::: PAGE TEXT

Lynn’s Urban Foraging Rules

Here is an outline of my personal foraging rules, for picking edible plants in urban environments. 

Above all, be considerate, careful and moderate whether harvesting from your own plants or those growing in public spaces. Be:

Hollyhock in flower bud AMsterdam

1. Accurate Harvest
Know the plant, know the area, know look-a-likes, poisonous plants, local endangered species, grow the plants, get to know them intimately, learn all you can about them, what will you use the harvest for (no waste), which animals and other plants does it coexist with, how does it change the land it grows in (soil retention, nutrient mining, impairing growth of other plants etc.).

Start with herbs that you are very familiar with and use at least two good field guides to ensure correct identification. Foraging guides are often good for suggesting how to use the plants but should not be relied on for ID purposes. There are some guidebook suggestions on my books page. ID at the harvesting location and again back at home before preparing. Use a loop lens (jewellers) to help accurate ID.  Latin names change less frequently and are more reliable than common and regional names, so make the effort to learn them gradually. Look up all the ID features of the plant.  If in doubt, don’t pick or use a plant.


2. Light Harvest
Spread harvest, pick very sparingly (less than 10%), choose areas of abundance, overgrowth, I don’t harvest roots or bark (unless recently felled for the bark). Reduce any possible negative impact upon your body and the environment. I harvest just a pinch most days, over harvesting can and does lead to unnecessary rarity and extinction.

Pick sparsely to help conserve the health of the plant, its appearance and the creatures which it supports. Take time to do this, perhaps a year or more before becoming confident that it really is what you think. Never strip all the leaves, berries or whichever part you are interested in, from a plant, however tempting. Take only a little from each plant, leave plenty and avoid harming plants by rough picking. Likewise, flowers or seeds of annual and biennial plants, shouldn’t be picked; their seeds are needed for their survival.

Never pull up whole plants or harvest any part of a rare plant. I don’t harvest roots of wild plants. It is a certain way to destroy a plant, is time consuming and roots generally harbor more toxins than other plant parts.

Rosehip Amsterdam

3. Clean Harvest
Beware polluted soil, air and plants, some accumulate heavy metals, toxins more concentrated in the roots, least in nuts apparently, bug free environment is concerning, unusual growth, signs, be aware, manicured areas, pavement cracks, under power lines and use your instinct in addition to all of this. Then clean your harvest well, above dog-spray height when possible, avoid obvious areas of pollution (and old lead in soil). Most city councils now have policies of not using chemical fertilisers or plant pest control sprays but this is not always the case. It is wise to check the local policy and to find out the legal position on foraging from local public spaces. Council ecology teams are usually easy to contact and should be able to explain the local situation. Seek out the greenest and cleanest areas that you can find. There are unwelcome forms of pollution in both urban and rural areas; fertilisers, animal waste, chemicals, engine fumes and garbage being just a few. Avoid harvesting where pollution is highly likely, such as along busy roadsides, railway verges, building sites, non-organic farmland and industrial zones. Look out for clean, untreated planting areas, away from busy roads.

::::::
::: INFORMATION SHOWN

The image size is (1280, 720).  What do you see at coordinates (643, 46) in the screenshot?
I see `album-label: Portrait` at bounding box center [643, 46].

::::::

WORK TASK 1:
Summarize the foraging rules in two sentences.
WORK TASK 2:
According to the foraging rules, what share of a plant should be picked at most?
WORK TASK 3:
Repeat the part of the foraging rules starting with "Pick sparsely to" and going on through "for their survival.".
Ignore the data when doing these tasks.

TASK ANSWER 1:
The foraging rules are a personal outline for picking edible plants in urban environments, and they stress being considerate, careful and moderate. They call for accurate identification of plants, very sparing harvests that leave roots and rare plants alone, and avoiding polluted areas while cleaning the harvest well.

TASK ANSWER 2:
Less than 10%.

TASK ANSWER 3:
Pick sparsely to help conserve the health of the plant, its appearance and the creatures which it supports. Take time to do this, perhaps a year or more before becoming confident that it really is what you think. Never strip all the leaves, berries or whichever part you are interested in, from a plant, however tempting. Take only a little from each plant, leave plenty and avoid harming plants by rough picking. Likewise, flowers or seeds of annual and biennial plants, shouldn’t be picked; their seeds are needed for their survival.